Text section —

((

School Bus Safety

@VDCdriver Too many administrators are like the sergeant in the book and movie “No Time For Sergeants”. The sergeant wanted everything smooth–no waves.
University administrators aren’t any better. We had to sign statements that we would give final exams at the specified time on the final exam schedule. I had no problem with this. However, a parent would call the administrator and want his or her son or daughter to take the final exam early so the family could leave on vacation. I once had a class of over 200 students and the Dean of my college informed me that I was to give the exam early to this student. I said that I wouldn’t break the University rules. The Dean became quite vehement that I would make an exception. I then called the University President and that ended the matter. The student took the exam as scheduled. If I had made the exception for one student, I would have had to do the same for any of the 200 students in the class.l

It also would have opened the possibility of cheating with that student telling others what was going to be on that test.

That is 100% the way things were when I was in school.

Yes, but it goes beyond that, in my experience.
Because of familial or political connections, it seemed that the people who were promoted to administrative positions were virtual drones in their lower positions (doing the absolute minimum, and doing it poorly…), but once they rose to a position of authority, they demanded that everyone do the things that they themselves had avoided doing, or had done very poorly.

It’s difficult to take orders from somebody whom you don’t respect, because he had no qualifications for his promotion other than… connections.

Not all colleges are that way. I know MIT, Harvard, RPI and WPI don’t operate that way…just to name a few.

))

Objective 1 — In the comment thread, how many students were in the class whose final exam the Dean wanted given early?

Data provided —
((

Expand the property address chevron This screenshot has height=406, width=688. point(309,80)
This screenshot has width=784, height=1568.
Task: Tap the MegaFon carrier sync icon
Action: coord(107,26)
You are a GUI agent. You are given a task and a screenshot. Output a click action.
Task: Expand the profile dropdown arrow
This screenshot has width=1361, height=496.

))
((

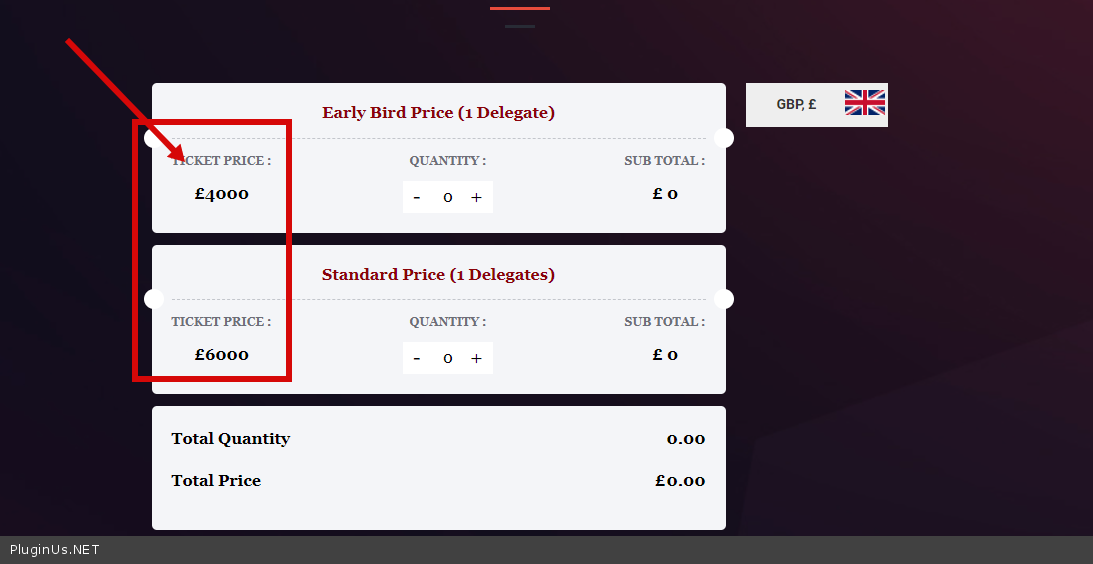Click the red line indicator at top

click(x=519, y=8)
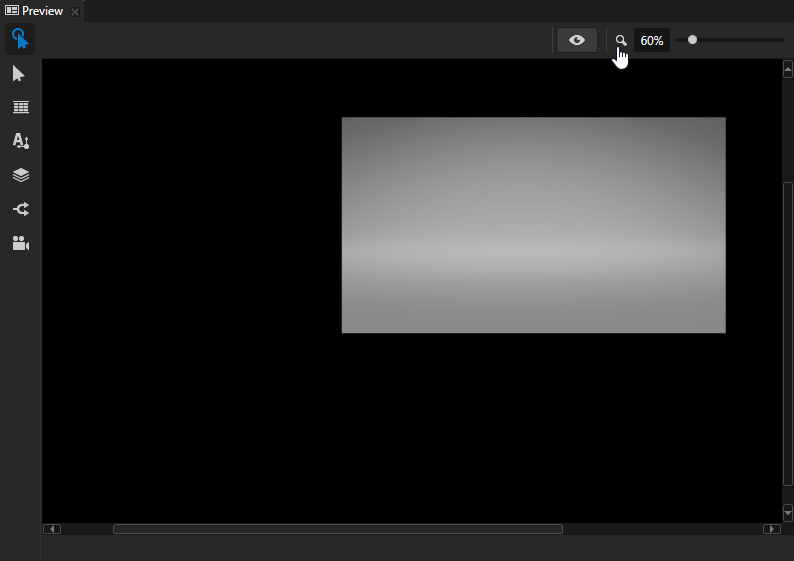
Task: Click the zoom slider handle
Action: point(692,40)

))
((

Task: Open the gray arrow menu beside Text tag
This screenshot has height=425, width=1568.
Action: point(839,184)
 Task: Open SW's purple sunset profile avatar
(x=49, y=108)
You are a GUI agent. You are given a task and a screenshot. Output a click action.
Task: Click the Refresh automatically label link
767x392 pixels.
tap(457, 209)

))

Objective 2 — In the entries, repeat the lines starting at the line that contains "Click the red line indicator at top" and ending after the line that contains "Action: point(692,40)". Leave the pictures out of your answer.

Complete response 1 — Over 200 students.

Complete response 2 —
Click the red line indicator at top

click(x=519, y=8)
Task: Click the zoom slider handle
Action: point(692,40)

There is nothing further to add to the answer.